**What the task requires:** As soon as the line containing "Open Apply for products" appears, start repeating lines exactly and continue to the end of the entries; please skip pictures.

**Extracted information:**
---------------
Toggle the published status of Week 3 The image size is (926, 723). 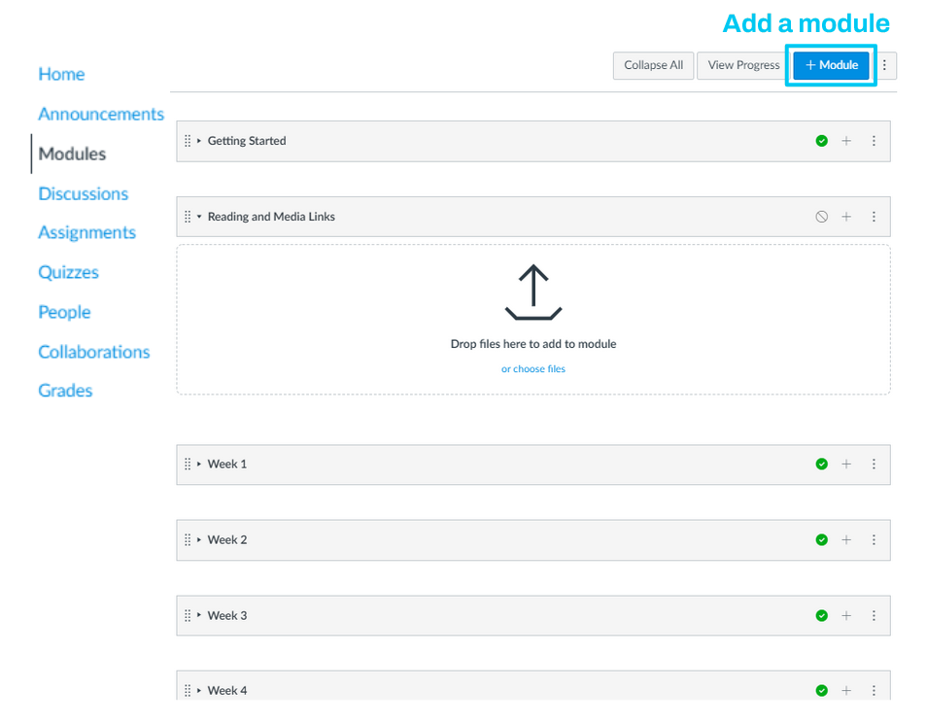coord(822,616)
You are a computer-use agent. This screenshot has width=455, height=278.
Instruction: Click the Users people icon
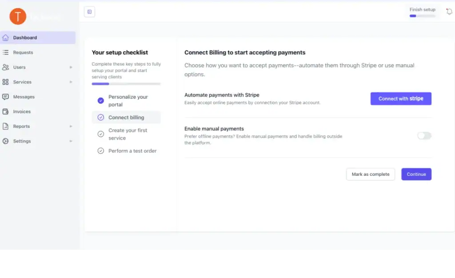6,67
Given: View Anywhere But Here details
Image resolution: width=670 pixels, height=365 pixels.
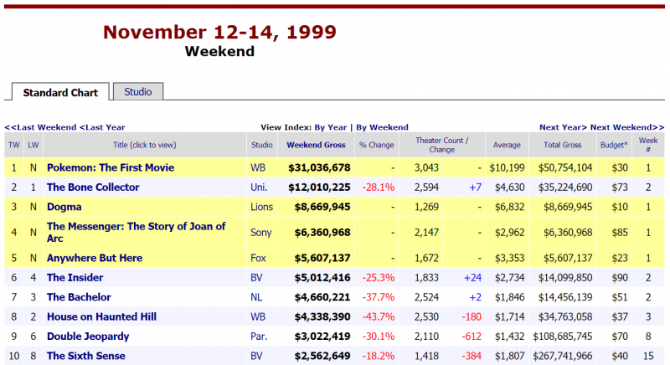Looking at the screenshot, I should (x=95, y=258).
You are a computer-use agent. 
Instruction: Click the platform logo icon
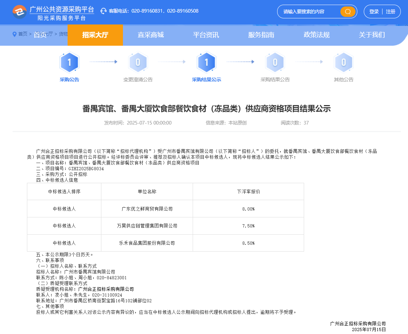point(19,12)
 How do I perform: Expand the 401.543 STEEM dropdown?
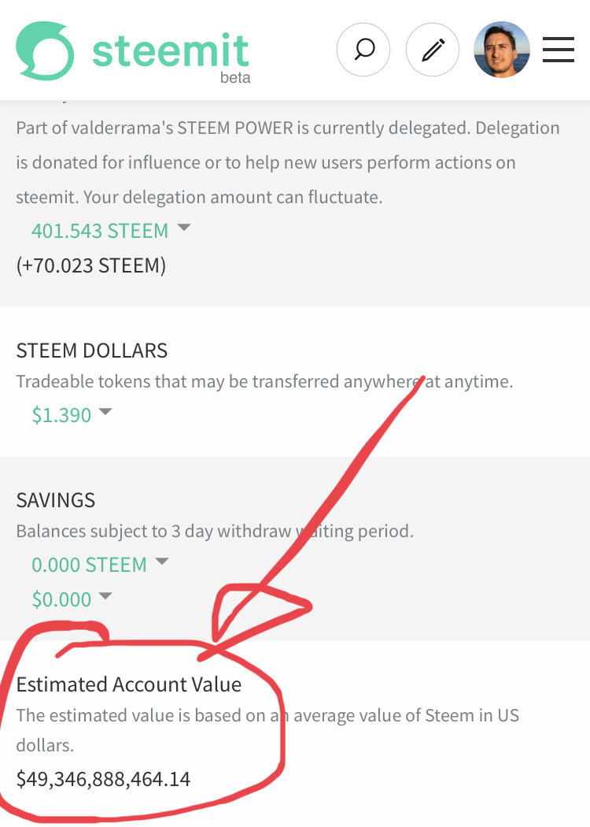tap(100, 231)
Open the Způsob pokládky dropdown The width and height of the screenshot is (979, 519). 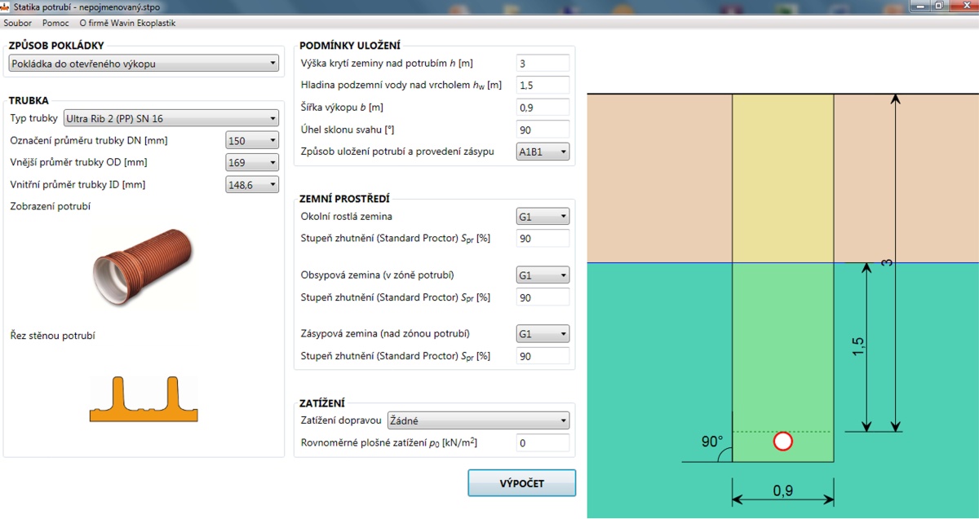click(144, 64)
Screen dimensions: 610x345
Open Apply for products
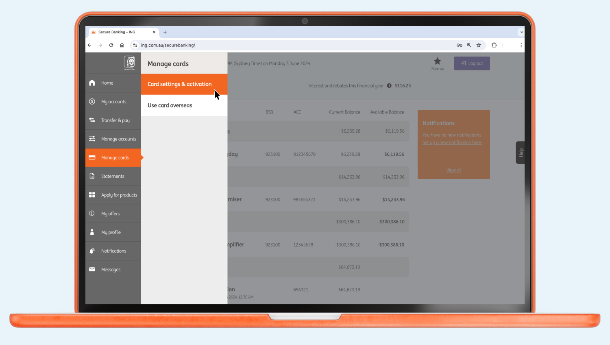pos(119,195)
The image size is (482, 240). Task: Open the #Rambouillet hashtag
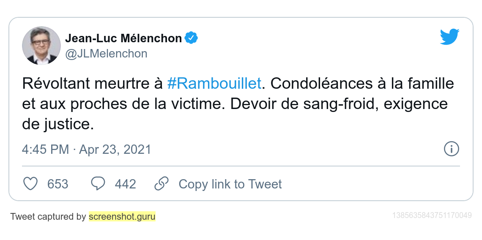tap(214, 84)
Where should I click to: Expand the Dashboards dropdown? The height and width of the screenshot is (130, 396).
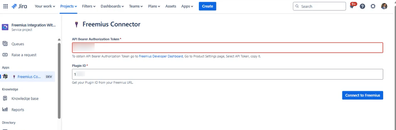click(x=112, y=6)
---------------
**Task result:**
Open Apply for products
pos(119,195)
The image size is (482, 240). Task: Open the #Rambouillet hashtag
tap(214, 84)
Where should I click to: Expand the Dashboards dropdown? The height and width of the screenshot is (130, 396).
click(x=112, y=6)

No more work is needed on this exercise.